It’s 10 p.m. Do you know where your files are?
Google announced a new storage policy Wednesday governing user accounts, and while most of the resulting headlines focused of a new price tag for Google Photos, an important change went mostly overlooked. Notably, going forward, Google says that if you don’t check in on your Google Drive files every now and then, it may delete them.
Google frames this change as a way to tidy up abandoned digital detritus, perhaps left over from long-forgotten accounts. Which, maybe, sure. Or, alternatively, it may be that a Google user simply stored some valuable files away for a while — like one might with physical documents in a fire-proof safe — and simply hasn’t peeked at them in a few years.
“We’re introducing new policies for consumer accounts that are either inactive or over their storage limit across Gmail, Drive (including Google Docs, Sheets, Slides, Drawings, Forms and Jamboard files) and/or Photos to better align with common practices across the industry,” explains Google in a blog post announcing the change. “If you’re inactive in one or more of these services for two years (24 months), Google may delete the content in the product(s) in which you’re inactive.”
In other words, Google at present has no plans to just start deleting your stuff willy-nilly. However, it’s letting you know that, come June 1 2021, the clock is ticking.
Google goes into more detail on its support page, but is still frustratingly vague about whether or not it will actually delete your precious files. Thankfully, there’s a Google-confirmed way to avoid the possibility.

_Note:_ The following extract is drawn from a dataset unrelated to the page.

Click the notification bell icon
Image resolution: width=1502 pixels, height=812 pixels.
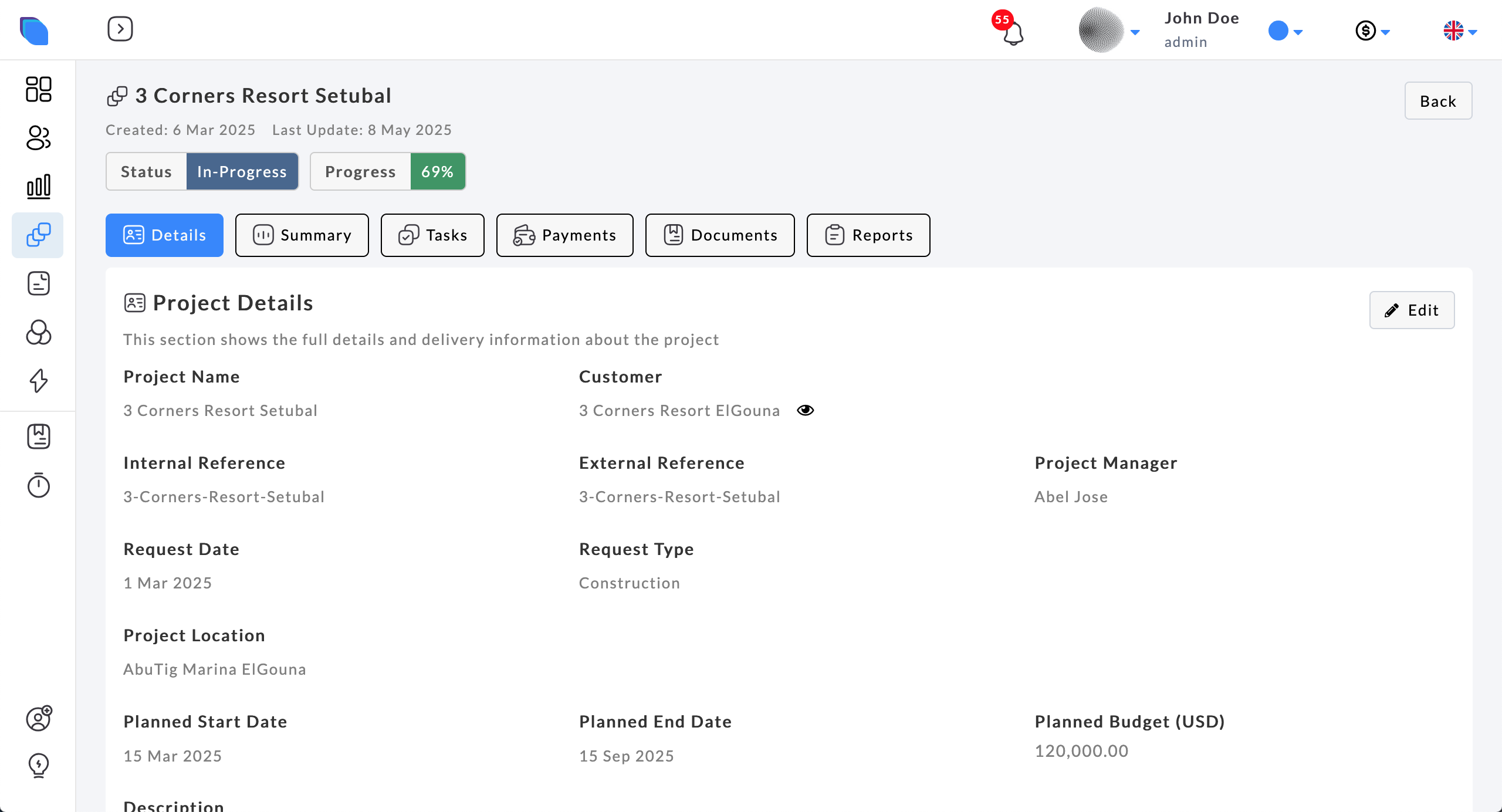coord(1013,33)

“The simplest way to keep your data active is to periodically visit Gmail, Google Photos, and Google Drive (and/or collaborative content creation apps like Google Docs, Sheets, Slides, Drawings, Forms, Jamboard and Sites) on the web or through an official Google app,” explains the support page. “Make sure you’re signed in and connected to the internet.”
Notice the key phrase “through an official Google app.” That’s Google’s way of letting you know that a third-party email app, for example, won’t cut it.
But don’t stress too hard. Google claims it will attempt to warn users “using email and notifications” before throwing their documents in the trash. It will do so, the Google support page explains, “at least three months” before the two-year mark.
Interestingly, the ability to delete the contents of users’ accounts after a predetermined amount of time is actually a Google feature. It’s called Inactive Account Manager, and it lets users instruct Google to delete their data after a set period of time. This makes sense if you don’t want Google holding onto your data well after your death, but turning on that feature used to demonstrate a specific intention by a user.
Now, with Wednesday’s update, Google has made it clear that it’s no longer interested in being your forever storage locker. So make sure to check in on your files every now and then going forward, or Google might just take care of that growing pile for you.